One has to ask... in this era of a slower pace in the velocity of transaction, just what level if there is one, will produce greater demand for oil? There has to be a price where someone either sees opportunity or simply stores product in anticipation of a better day down the road. While that day is probably not today, and may not be tomorrow, there is a silver lining.
The Fed, for its part, increased the size of its daily repurchase operations to at least $150 billion. Why that's important is that it sends the signal that the Fed will not allow a liquidity crunch should the banks exposed get into a jam. In addition, and this is just me thinking out loud, as investors pressure the long end of the U.S. Treasury curve, the Fed will feel compelled to pressure the short end. While many will not like that, with similar behavior at other central banks, the attempt to maintain - even if flattened - some integrity on the slope of the yield curve is important as both growth and inflation become suspect.

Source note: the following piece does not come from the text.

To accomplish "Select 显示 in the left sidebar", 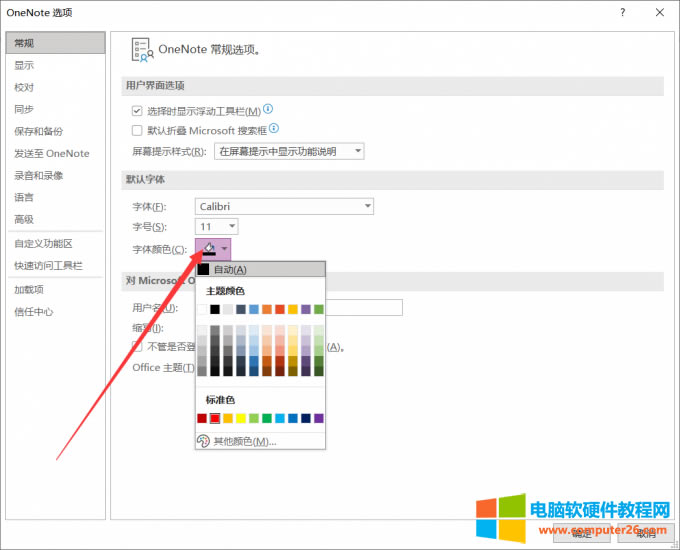I will [x=24, y=65].
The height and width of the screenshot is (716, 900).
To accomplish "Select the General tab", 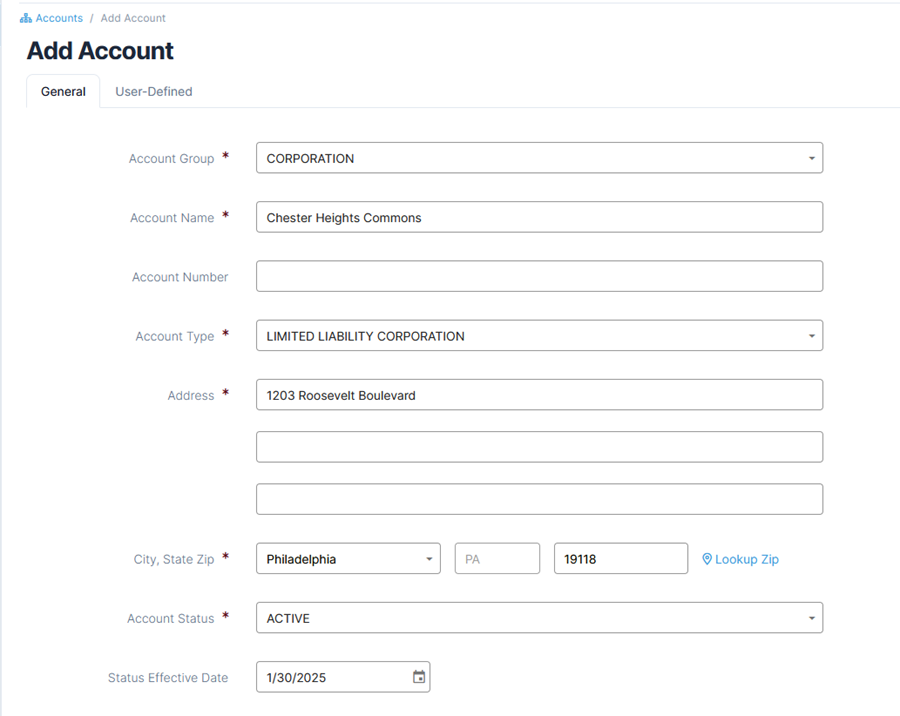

As readers know, for the most part, I did evacuate the Energy sector not too long ago after taking a series of lumps in the space. This was not because I saw any of this coming, or even the severity of the Covid-19 virus ahead of time. This rotation for me was simply caused by the behavior of other portfolio managers. As that subset of market participants grew younger and more socially conscious, it became as obvious as watching demand and supply that the oil patch would never command the high PE ratios of years past.
As I closed what used to be my Energy book, I moved my lone position, that of BP plc (BP) over to my dividend book. I foolishly did not want to take my exposure to the sector down to zero. At these prices I still do not. As I write this piece, I must consider the future of that "not very large" position. The temptation is to jettison that name and wash my hands (for more reasons than one). I've been washing my hands a lot lately.
BP pays an annual dividend of $2.52. At a last sale of $26, that's a yield of 9.7%. Given the firm's past projections for production and cash flows, I had held the belief that this firm could sustain it's dividend at current levels. That's why I held on here when I sold off my shares of Chevron (CVX) , Exxon Mobil (XOM) , and Royal Dutch Shell (RDS.A) . I really do not know how well cash flow holds up in an environment that pays so much less for a barrel of oil.
That said, I am not... I repeat, I am not selling BP today. In fact, I am more likely to add to that position at some point this week. Perhaps investors would be wise to invoke the Jim Cramer "three day rule" where energy is concerned. At least Clorox (CLX) is up today.